Areas of research interest:
My research interest focuses on biomaterials and implantable devices used in regenerative medicine which can induce the regeneration of human tissues or organs by stimulating cell and tissue responses. Those materials mainly include tissue-inducing biomaterials, tissue engineered products, and drug delivery system to promote tissue regeneration. I am especially interested in the research on inducing tissue regeneration and the related molecular mechanism through optimizing the design of biomaterials.
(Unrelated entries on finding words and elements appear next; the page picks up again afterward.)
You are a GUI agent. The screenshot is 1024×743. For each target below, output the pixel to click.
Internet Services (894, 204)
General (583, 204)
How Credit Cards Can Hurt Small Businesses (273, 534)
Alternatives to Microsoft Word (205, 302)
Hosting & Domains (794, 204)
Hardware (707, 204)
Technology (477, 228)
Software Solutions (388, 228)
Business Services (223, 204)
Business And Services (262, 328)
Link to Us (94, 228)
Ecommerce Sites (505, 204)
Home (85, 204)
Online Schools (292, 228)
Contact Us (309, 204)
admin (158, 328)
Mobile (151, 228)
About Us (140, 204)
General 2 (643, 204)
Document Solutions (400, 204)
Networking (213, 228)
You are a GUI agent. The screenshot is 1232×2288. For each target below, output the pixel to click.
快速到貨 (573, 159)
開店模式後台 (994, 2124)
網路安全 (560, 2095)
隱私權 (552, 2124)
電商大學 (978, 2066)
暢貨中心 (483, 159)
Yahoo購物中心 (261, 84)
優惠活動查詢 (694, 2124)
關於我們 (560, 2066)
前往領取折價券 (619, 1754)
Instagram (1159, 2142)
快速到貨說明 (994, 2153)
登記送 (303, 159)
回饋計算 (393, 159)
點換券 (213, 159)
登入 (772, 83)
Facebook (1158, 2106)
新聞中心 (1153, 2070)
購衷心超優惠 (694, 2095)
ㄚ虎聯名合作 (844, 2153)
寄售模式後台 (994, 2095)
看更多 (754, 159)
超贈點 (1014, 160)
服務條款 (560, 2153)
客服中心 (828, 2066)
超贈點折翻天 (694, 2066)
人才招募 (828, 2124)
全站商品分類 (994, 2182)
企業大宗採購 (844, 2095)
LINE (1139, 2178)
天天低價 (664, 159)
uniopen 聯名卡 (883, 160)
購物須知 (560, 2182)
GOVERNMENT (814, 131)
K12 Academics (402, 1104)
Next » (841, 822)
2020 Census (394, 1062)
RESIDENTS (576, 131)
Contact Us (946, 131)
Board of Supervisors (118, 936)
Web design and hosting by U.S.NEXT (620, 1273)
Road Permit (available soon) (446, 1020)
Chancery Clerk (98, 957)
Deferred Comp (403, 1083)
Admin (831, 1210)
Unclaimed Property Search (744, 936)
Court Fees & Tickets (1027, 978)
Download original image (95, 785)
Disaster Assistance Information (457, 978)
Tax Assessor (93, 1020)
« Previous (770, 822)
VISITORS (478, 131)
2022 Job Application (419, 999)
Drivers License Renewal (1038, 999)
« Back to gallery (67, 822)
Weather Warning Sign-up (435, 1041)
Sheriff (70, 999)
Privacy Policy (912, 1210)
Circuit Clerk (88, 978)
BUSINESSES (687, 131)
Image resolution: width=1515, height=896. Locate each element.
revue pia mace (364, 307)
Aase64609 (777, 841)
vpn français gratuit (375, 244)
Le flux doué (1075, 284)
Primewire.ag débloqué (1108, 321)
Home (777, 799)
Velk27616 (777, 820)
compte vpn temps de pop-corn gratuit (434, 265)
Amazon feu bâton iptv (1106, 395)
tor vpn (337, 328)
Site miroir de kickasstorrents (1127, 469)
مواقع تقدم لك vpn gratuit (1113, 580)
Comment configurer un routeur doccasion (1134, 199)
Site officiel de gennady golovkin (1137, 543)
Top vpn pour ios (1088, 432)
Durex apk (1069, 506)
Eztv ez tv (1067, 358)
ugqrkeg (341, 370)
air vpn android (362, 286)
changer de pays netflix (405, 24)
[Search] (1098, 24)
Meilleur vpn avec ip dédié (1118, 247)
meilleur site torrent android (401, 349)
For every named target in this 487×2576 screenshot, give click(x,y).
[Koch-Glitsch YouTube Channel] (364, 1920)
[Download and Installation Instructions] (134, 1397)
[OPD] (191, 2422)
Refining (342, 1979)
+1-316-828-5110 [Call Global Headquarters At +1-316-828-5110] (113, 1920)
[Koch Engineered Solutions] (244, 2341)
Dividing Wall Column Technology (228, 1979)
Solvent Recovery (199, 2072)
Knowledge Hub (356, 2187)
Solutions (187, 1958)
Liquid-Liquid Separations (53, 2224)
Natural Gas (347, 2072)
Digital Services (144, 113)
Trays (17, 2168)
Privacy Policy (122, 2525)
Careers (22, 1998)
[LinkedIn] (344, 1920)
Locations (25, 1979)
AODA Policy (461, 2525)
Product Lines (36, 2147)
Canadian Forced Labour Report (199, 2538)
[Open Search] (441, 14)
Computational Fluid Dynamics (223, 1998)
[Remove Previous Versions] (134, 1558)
In 1991, I found that lifeless porous calcium phosphate (CaP) ceramics, without addition of any living cell or growth factor could induce bone formation, and proposed both the osteoinductive mechanism and the requirements to trigger the osteoinductive properties of materials. Our first generation osteoinductive CaP ceramics have been commercialized, and our tissue-inducing biomaterials for cartilages and blood vessels are under clinical trial now. In addition, my research areas also include 3D bio-manufacturing technology, minimally-invasive therapy and devices, and new methods for long-term biocompatibility evaluation of materials and implantable devices.